Text extract:
(begin)

Posted Aug 13, 2012 12:05 UTC (Mon) by nye (guest, #51576) []

>in the example given in the op, there was no reason for the read to be in the
> loop, except if it might change. the compiler made the assumption that the
> coder was wrong. that might not be a useful assumption.

No, the coder *was* wrong, and the assumption is *always correct in standard C*. That's the point. The programmer might have assumed semantics which are not C, but the compiler merely assumed that the programmer was writing in C, not writing in some unspecified language that looks a lot *like* C and exists only in the programmer's head.

It is axiomatic that a valid optimisation (ie. one which precisely follows C semantics, and any which don't are buggy and tend to be quickly fixed) cannot break correct valid C; if code breaks then it is because the programmer has made incorrect assumptions about the exact meaning *in C* of what they're writing.

If your variable might change between accesses, then you need to tell the compiler that, because it is not the case in the standard C model, which is why there's a keyword existing specifically for that purpose.


ACCESS_ONCE()

Posted Aug 16, 2012 14:52 UTC (Thu) by quanstro (guest, #77996) []

i agree with what you say, but that's not the point i'm trying to make.
(and btw, i don't think that ACCESS_ONCE is standard c. nor can the
kernel be compiled with an arbitrary compiler; it depends on gcc.)

for me, making code safe from all possible according-to-hoyle legal
transformations of the code is not really interesting or useful.
i'd much rather focus on having a tractable, easy-to-use programming
environment.

if restricting the compiler from making some theoretically legal
code transformations reduces bugs and generally makes life easier,
then why not do it?

as it is i believe there are some gcc optimizations that can break the
kernel.



ACCESS_ONCE()

Posted Aug 19, 2012 19:38 UTC (Sun) by PaulMcKenney (subscriber, #9624) []

ACCESS_ONCE() is simply the macro called out in the article, which simply uses the volatile keyword in a cast, which is part of standard C.


ACCESS_ONCE()

Posted Aug 10, 2012 17:33 UTC (Fri) by nix (subscriber, #2304) []

personally, i find this sort of code reorg by compilers to be problematic as it generally makes code quite hard to reason about.
I'm curious. Why don't you say the same about register allocation? Combined with stack spilling, that can often have the same effect as code motion. How do you plan to get rid of that?

(I've seen this from various safety-critical embedded people too: they want the compiler to 'not optimize'. I've tried pointing out that this is a meaningless request, that translation necessarily implies many of the same transformations that optimization does, but they never seem to get it. What they generally *mean* is that they want the smallest possible number of transformations -- or perhaps that they want the transformations to be guaranteed bug-free.)


ACCESS_ONCE()

(end)

Work instructions:
1) In the ACCESS_ONCE() discussion, what keyword does the ACCESS_ONCE() macro use in a cast?
2) Write out the ACCESS_ONCE() discussion word for word from "No, the coder" to "for that purpose.".

Collected material:
(begin)

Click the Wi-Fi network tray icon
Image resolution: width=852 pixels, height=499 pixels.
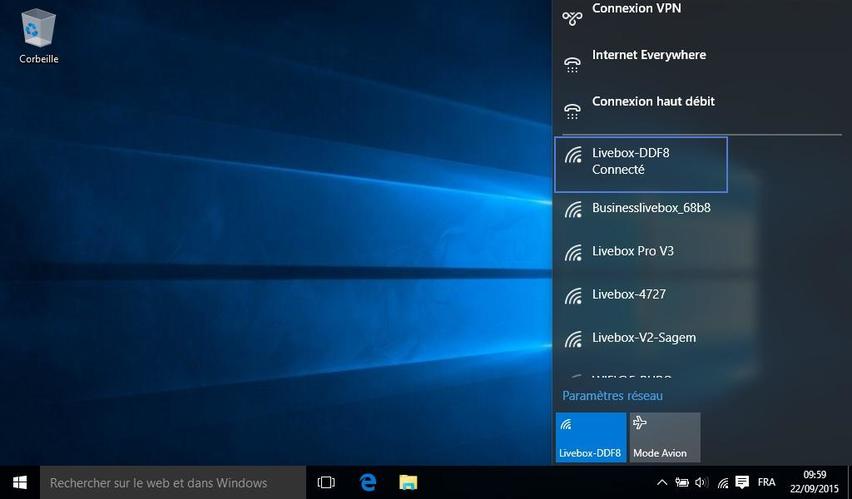[721, 482]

(end)

Outputs:
1) The volatile keyword.

2)
No, the coder *was* wrong, and the assumption is *always correct in standard C*. That's the point. The programmer might have assumed semantics which are not C, but the compiler merely assumed that the programmer was writing in C, not writing in some unspecified language that looks a lot *like* C and exists only in the programmer's head.

It is axiomatic that a valid optimisation (ie. one which precisely follows C semantics, and any which don't are buggy and tend to be quickly fixed) cannot break correct valid C; if code breaks then it is because the programmer has made incorrect assumptions about the exact meaning *in C* of what they're writing.

If your variable might change between accesses, then you need to tell the compiler that, because it is not the case in the standard C model, which is why there's a keyword existing specifically for that purpose.